= Parts of the exercise =
1. In the text on travel to Antigua and Barbuda, until what date is the State of Emergency in place?
2. Continue the text on travel to Antigua and Barbuda from the point where it stops.

= Passage shown =
::::

Travel to Antigua and Barbuda

Borders have reopened to foreign travelers from 4 June.

The following requirements are in place for international arrivals to Antigua and Barbuda:

  • All air passengers (12 years or older) must have evidence of a negative COVID-19 RT-PCR medical certificate issued within 7 days of their flight
  • Upon arrival, visitors are subject to medical screening and must complete a health declaration form
  • Depending on your medical screening results, you may be subject to further COVID-19 testing at your own cost
  • Everyone will be monitored for COVID-19 for up to 14 days in accordance with the Quarantine Authority and the Quarantine (COVID-19) Guidelines
  • Depending on your accommodation arrangements and the outcome of your screening results, you may be subject to government quarantine for between seven and 14 days.

For the latest information and answers to frequently asked questions, read Antigua and Barbuda's travel advisory.

What to expect when you arrive

A State of Emergency is in place until 31 October, including a curfew from 11pm to 5am, when people must stay in their accommodation unless seeking emergency medical attention.

A list of certified accommodation can be found here.

Wearing a face mask in all public spaces is mandatory, and social distancing measures are in place.

Wondering how your travel insurance might be affected by the COVID-19 outbreak? Find answers to some of our common questions about COVID-19.

::::

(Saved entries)

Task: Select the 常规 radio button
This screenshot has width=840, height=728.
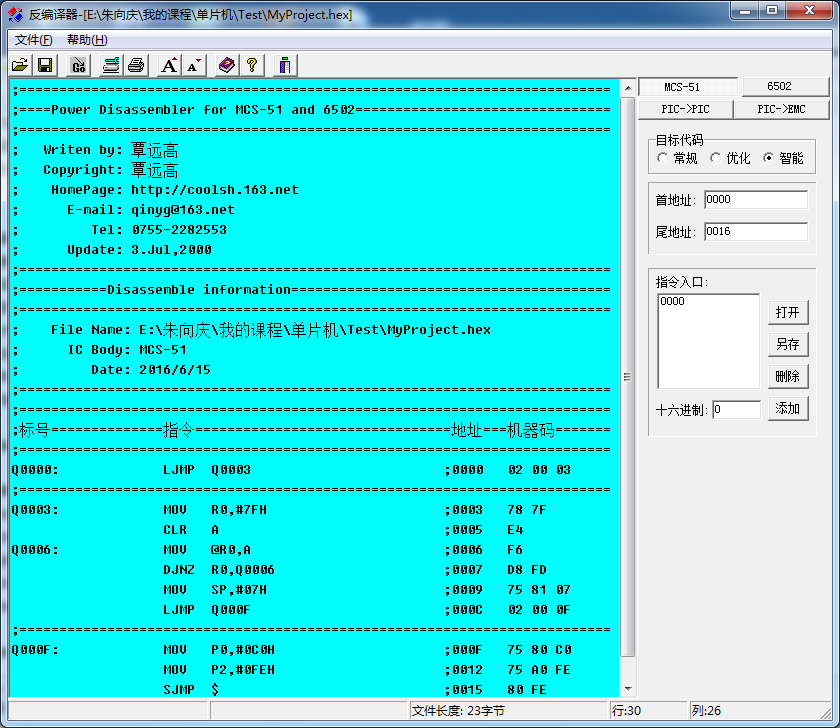Action: tap(663, 158)
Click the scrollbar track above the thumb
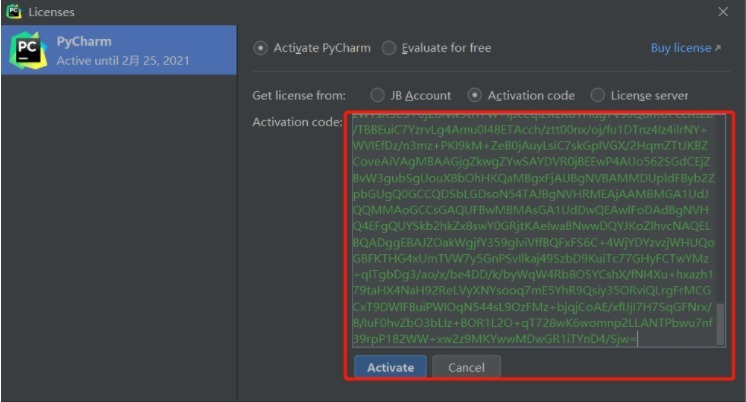The width and height of the screenshot is (746, 402). [720, 200]
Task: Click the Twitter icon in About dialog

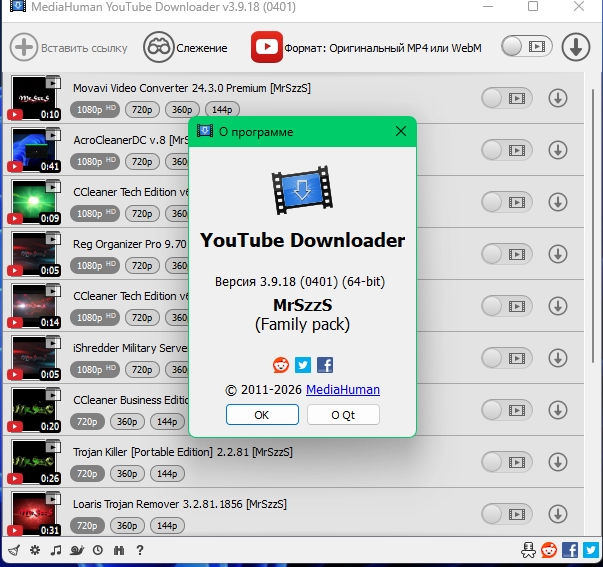Action: 303,365
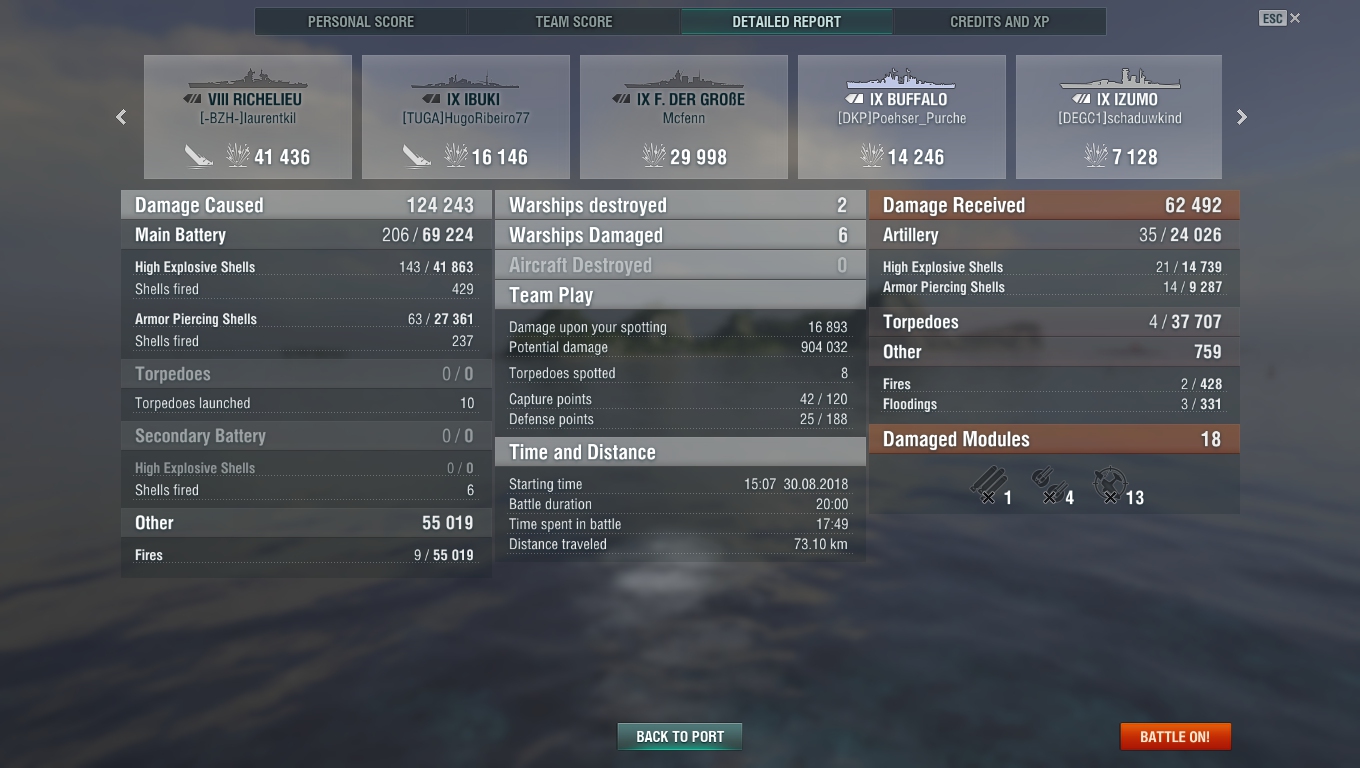Start next match with Battle On!
Screen dimensions: 1360x768
pyautogui.click(x=1175, y=737)
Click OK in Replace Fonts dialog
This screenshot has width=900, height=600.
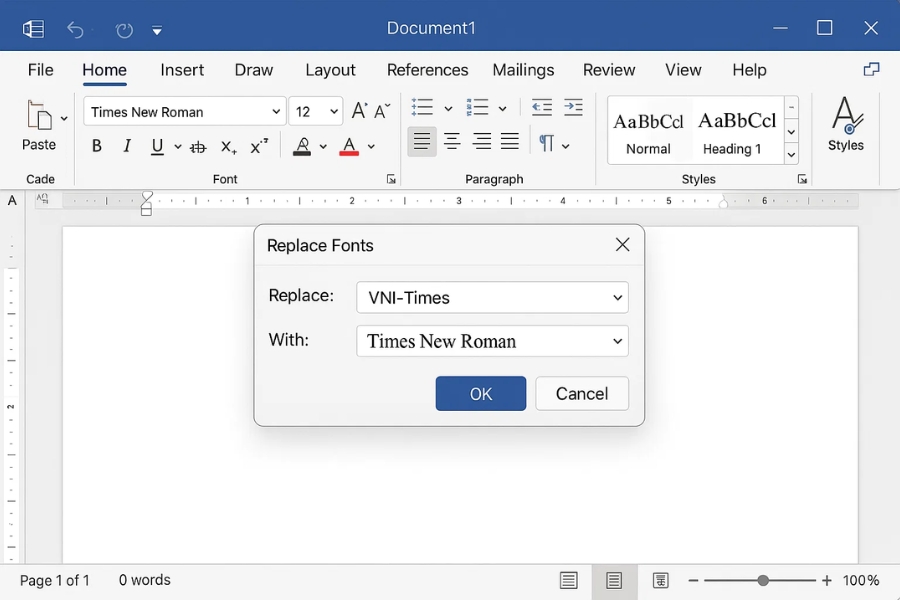pos(480,393)
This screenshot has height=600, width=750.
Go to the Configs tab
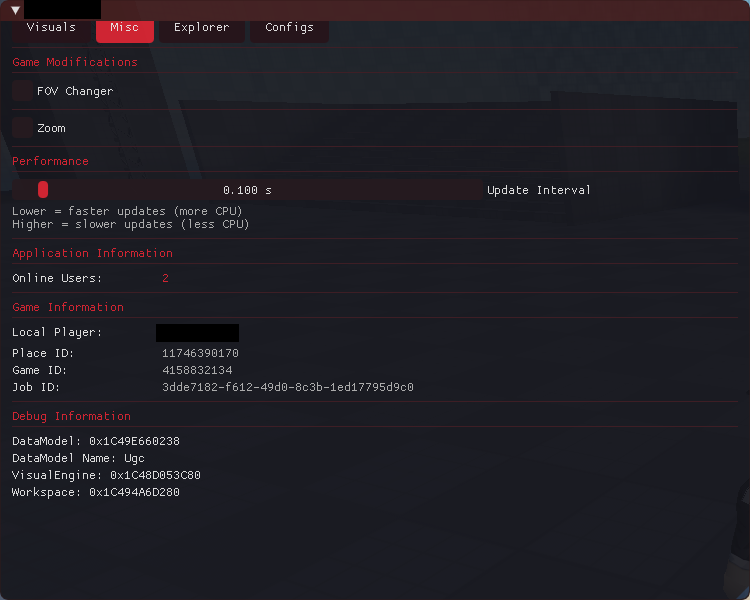(x=289, y=28)
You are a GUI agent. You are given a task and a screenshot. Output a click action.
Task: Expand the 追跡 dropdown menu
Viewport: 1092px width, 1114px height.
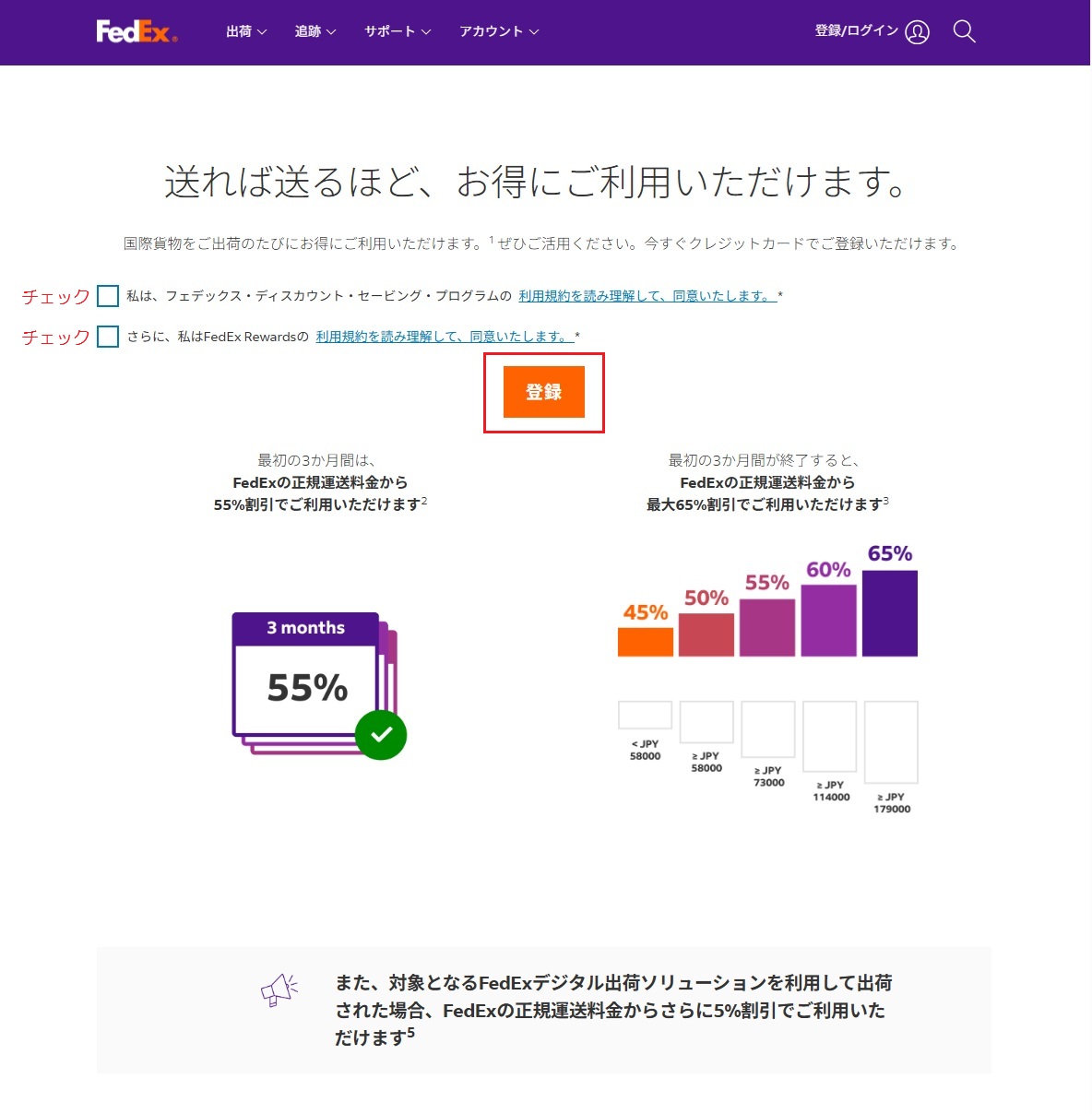[315, 31]
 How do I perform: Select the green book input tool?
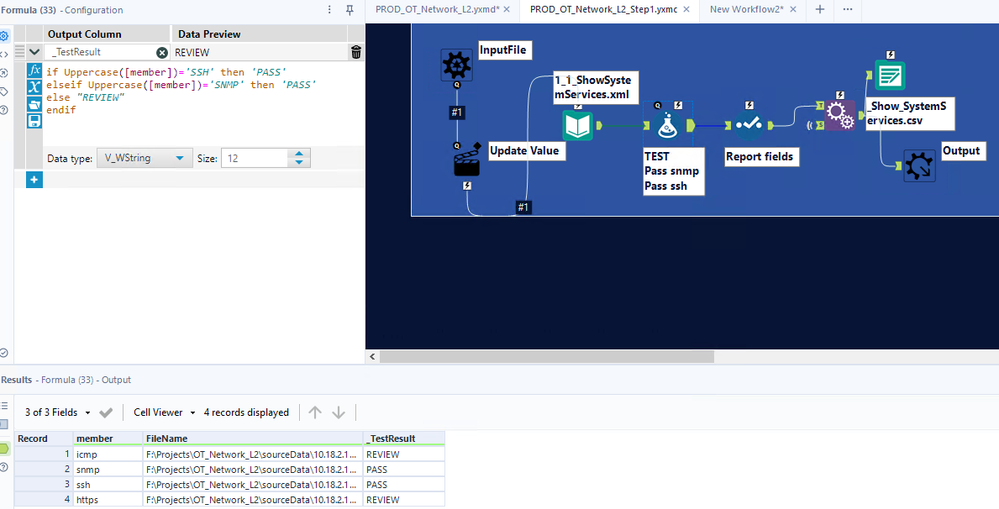[577, 125]
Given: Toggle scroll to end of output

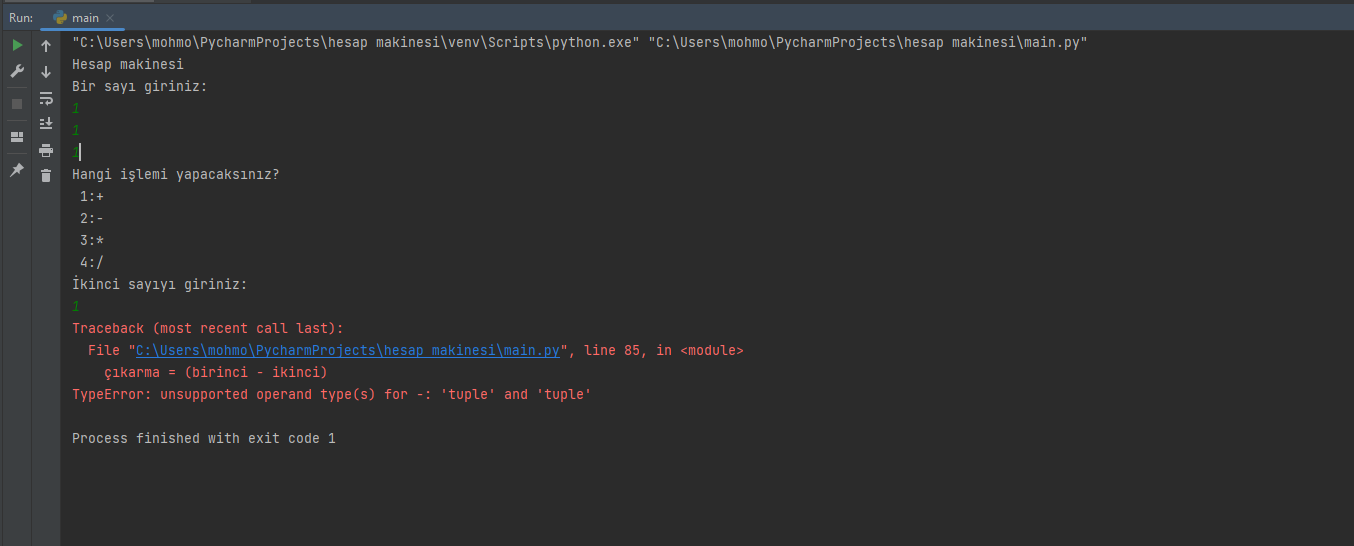Looking at the screenshot, I should (46, 124).
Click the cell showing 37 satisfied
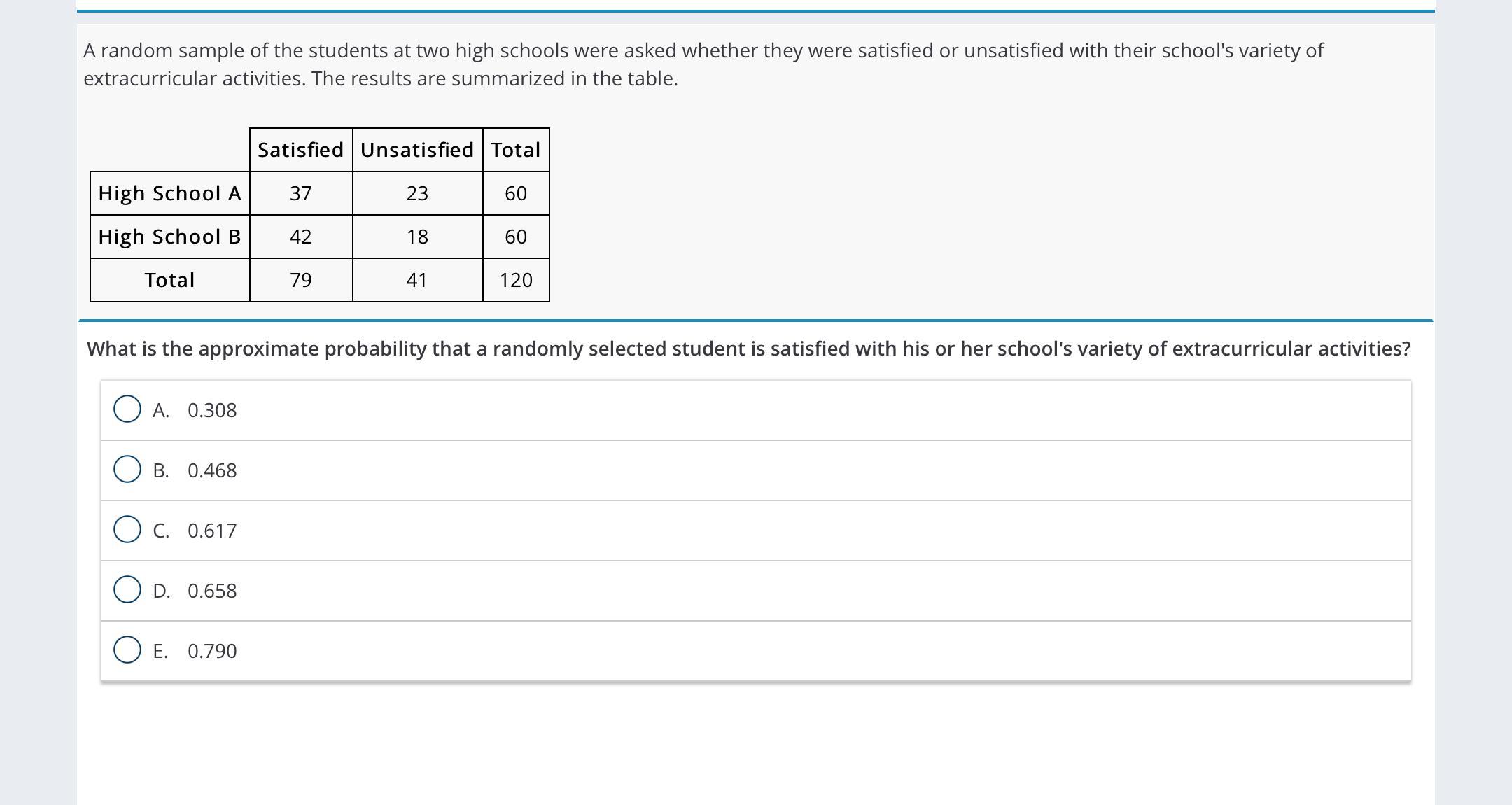The height and width of the screenshot is (805, 1512). 301,193
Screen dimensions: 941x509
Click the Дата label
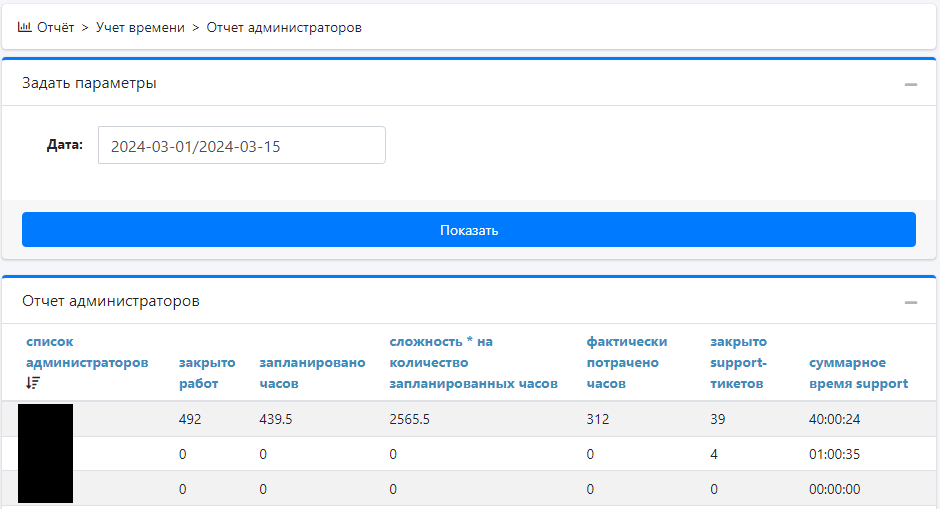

::::

= Results for the exercise =
1. Until 31 October.

2.
Previous travel alerts and warnings for Antigua and Barbuda

Hurricane Maria - September 18th, 2017

Another very strong hurricane is bearing down on Antigua and Barbuda and is expected to bring category 3 strength winds to the nation late on Monday. The strong winds and flooding rain is expected to exacerbate the devastation already being experienced. 

If you have not already left the islands it may be too late and you should seek accommodation in an official shelter.

Those planning to return to the islands may be wise to wait and observe forthcoming weather conditions as another tropical depression, Lee, has already formed in the Atlantic.

How to Survive a Hurricane

The absolutely best way to survive a hurricane is to avoid one. Get away from it, but if you make the decision to leave make that decision early. Do not leave it until the last minute because you may find yourself caught without proper shelter.

If you decide to stay and "ride it out" it is advisable to get to an authorized shelter. The locations of these will be broadcast, or locals will know where they are. If there is no shelter, prepare to "shelter in place" in an internal room without windows.

Once a "storm watch" has been issued, make sure you are prepared in the event that the watch becomes a "warning."

  • Fill the gas tank of your car.
  • Check batteries in flashlights and radios.
  • Have extra batteries on hand.
  • Secure all doors and windows.
  • Close shutters or board up the windows.
  • Have extra supplies on hand such as non-perishable food, clean drinking water, a half-gallon of water per person/per day (enough for a couple of days), and prescription drugs.

During the storm

  • Never go out during the storm. The winds can send flying debris into you causing injury and even death.
  • Stay away from windows and doors.
  • Keep on the alert for additional storm warnings. Hurricanes are known to spawn tornadoes so be prepared to take cover if one should strike.
  • While the storm is in progress avoid using electrical appliances.
  • Stay off the telephone.
  • All pets should be secure in carriers. The storm will be a frightening experience for them as well, and they could injure themselves or you if they panic.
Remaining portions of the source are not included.